• [Requirements] Reproduce the following records word for word, omitting the pictures from your answer.

• [Records from a dataset]
====
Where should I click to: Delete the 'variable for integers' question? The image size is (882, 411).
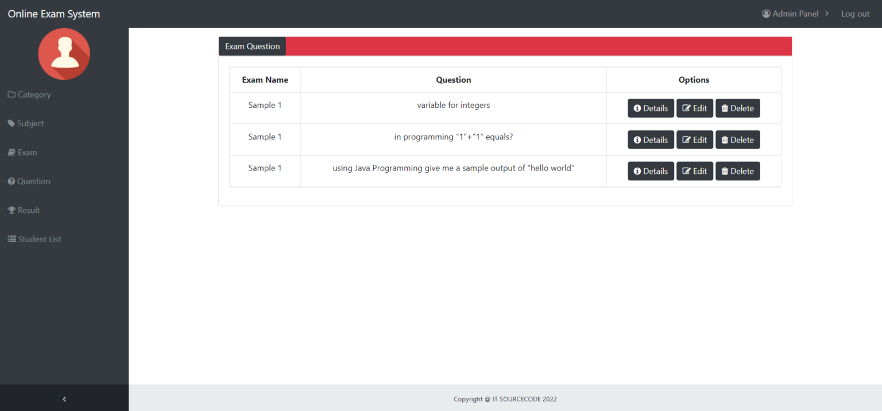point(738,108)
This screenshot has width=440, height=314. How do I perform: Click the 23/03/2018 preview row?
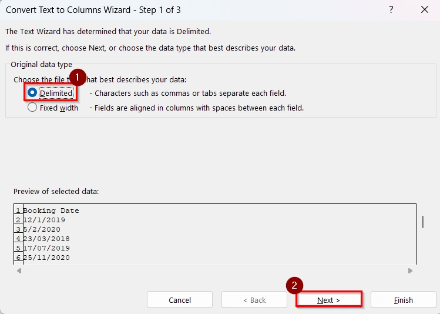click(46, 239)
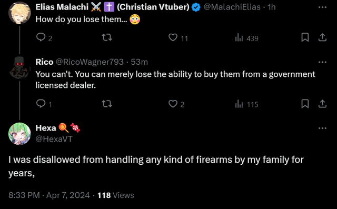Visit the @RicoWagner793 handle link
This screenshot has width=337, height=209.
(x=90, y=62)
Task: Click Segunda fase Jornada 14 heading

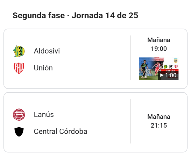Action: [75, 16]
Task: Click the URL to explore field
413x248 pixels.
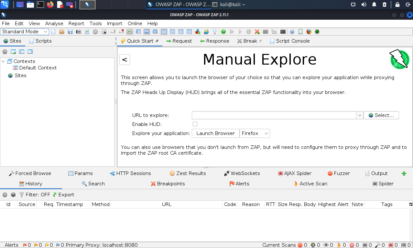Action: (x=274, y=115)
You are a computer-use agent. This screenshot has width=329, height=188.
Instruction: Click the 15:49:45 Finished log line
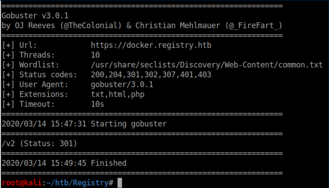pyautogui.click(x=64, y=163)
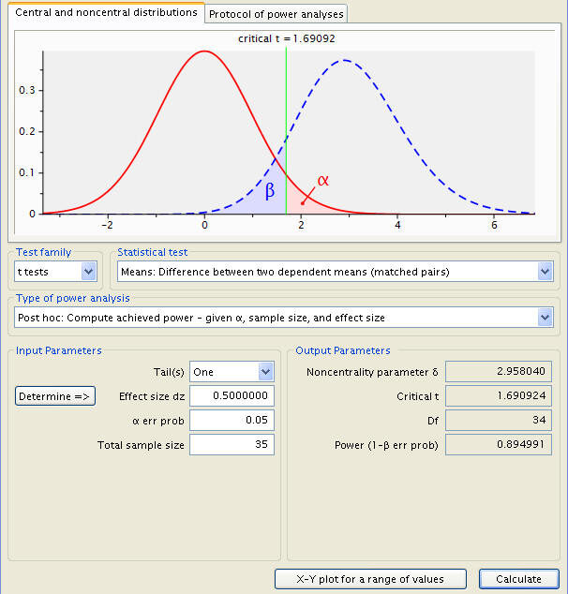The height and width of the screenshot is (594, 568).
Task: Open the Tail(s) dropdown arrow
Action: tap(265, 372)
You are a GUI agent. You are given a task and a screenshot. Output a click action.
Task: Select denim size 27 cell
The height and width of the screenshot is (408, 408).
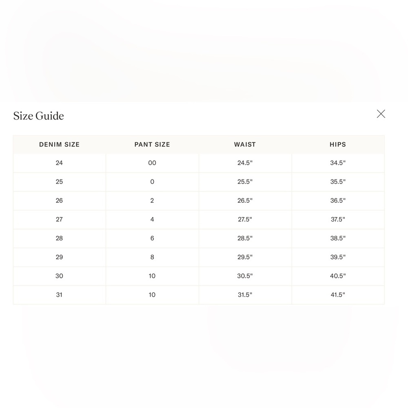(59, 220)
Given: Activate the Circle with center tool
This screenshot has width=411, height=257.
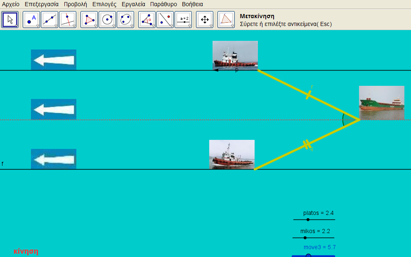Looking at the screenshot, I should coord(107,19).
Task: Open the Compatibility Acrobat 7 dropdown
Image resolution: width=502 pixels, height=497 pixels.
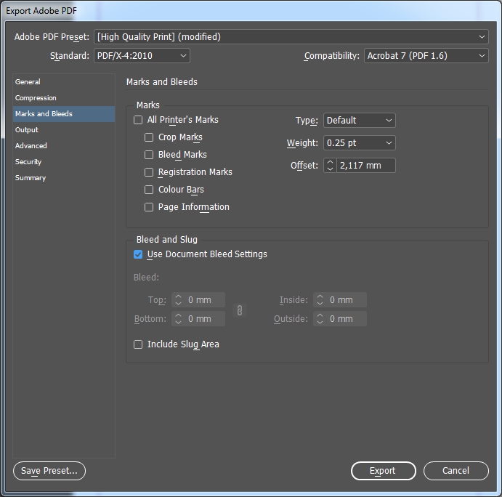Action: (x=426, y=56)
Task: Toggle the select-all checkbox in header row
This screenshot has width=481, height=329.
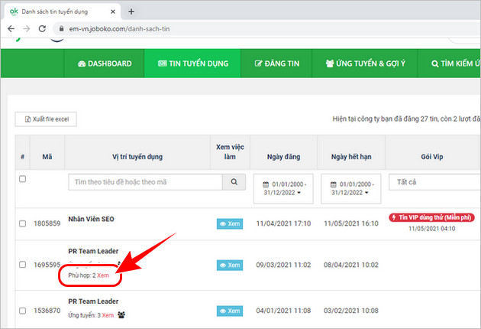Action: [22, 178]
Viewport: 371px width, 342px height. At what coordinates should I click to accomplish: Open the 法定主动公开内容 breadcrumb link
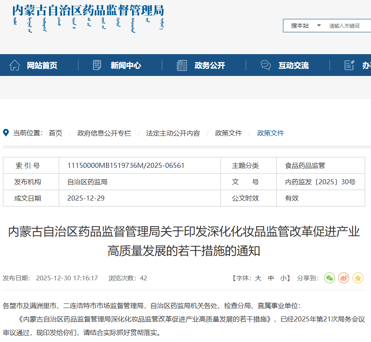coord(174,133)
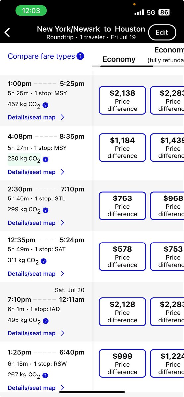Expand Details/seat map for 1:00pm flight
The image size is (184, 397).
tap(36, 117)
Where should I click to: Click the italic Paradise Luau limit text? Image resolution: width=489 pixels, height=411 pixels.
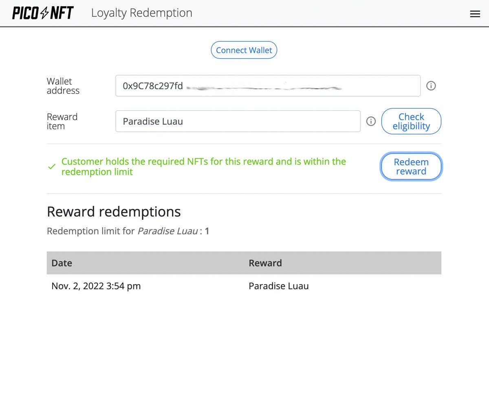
====
• [Solution to the problem]
Where should I click to: Delete the 'variable for integers' question? The image size is (882, 411).
point(738,108)
This screenshot has width=440, height=314. How do I perform: Click the 23/03/2018 preview row?
click(46, 239)
Visit the @RicoWagner793 handle link
This screenshot has width=337, height=209.
(x=90, y=62)
Task: Click Segunda fase Jornada 14 heading

Action: [75, 16]
Task: Click the URL to explore field
413x248 pixels.
Action: (x=274, y=115)
You are a computer-use agent. This screenshot has width=329, height=188.
Instruction: Click the 15:49:45 Finished log line
pyautogui.click(x=64, y=163)
The height and width of the screenshot is (594, 568).
Task: Open the Tail(s) dropdown arrow
Action: tap(265, 372)
You are a GUI agent. You are given a task and a screenshot. Output a click action.
Task: Select denim size 27 cell
The height and width of the screenshot is (408, 408).
(59, 220)
Given: Activate the Circle with center tool
This screenshot has width=411, height=257.
Looking at the screenshot, I should coord(107,19).
Task: Open the Compatibility Acrobat 7 dropdown
Image resolution: width=502 pixels, height=497 pixels.
Action: (x=426, y=56)
Task: Toggle the select-all checkbox in header row
This screenshot has width=481, height=329.
Action: [22, 178]
Viewport: 371px width, 342px height. At what coordinates should I click to accomplish: Open the 法定主动公开内容 breadcrumb link
coord(174,133)
Expand Details/seat map for 1:00pm flight
The image size is (184, 397).
tap(36, 117)
Where should I click to: Click the italic Paradise Luau limit text? Image resolution: width=489 pixels, height=411 pixels.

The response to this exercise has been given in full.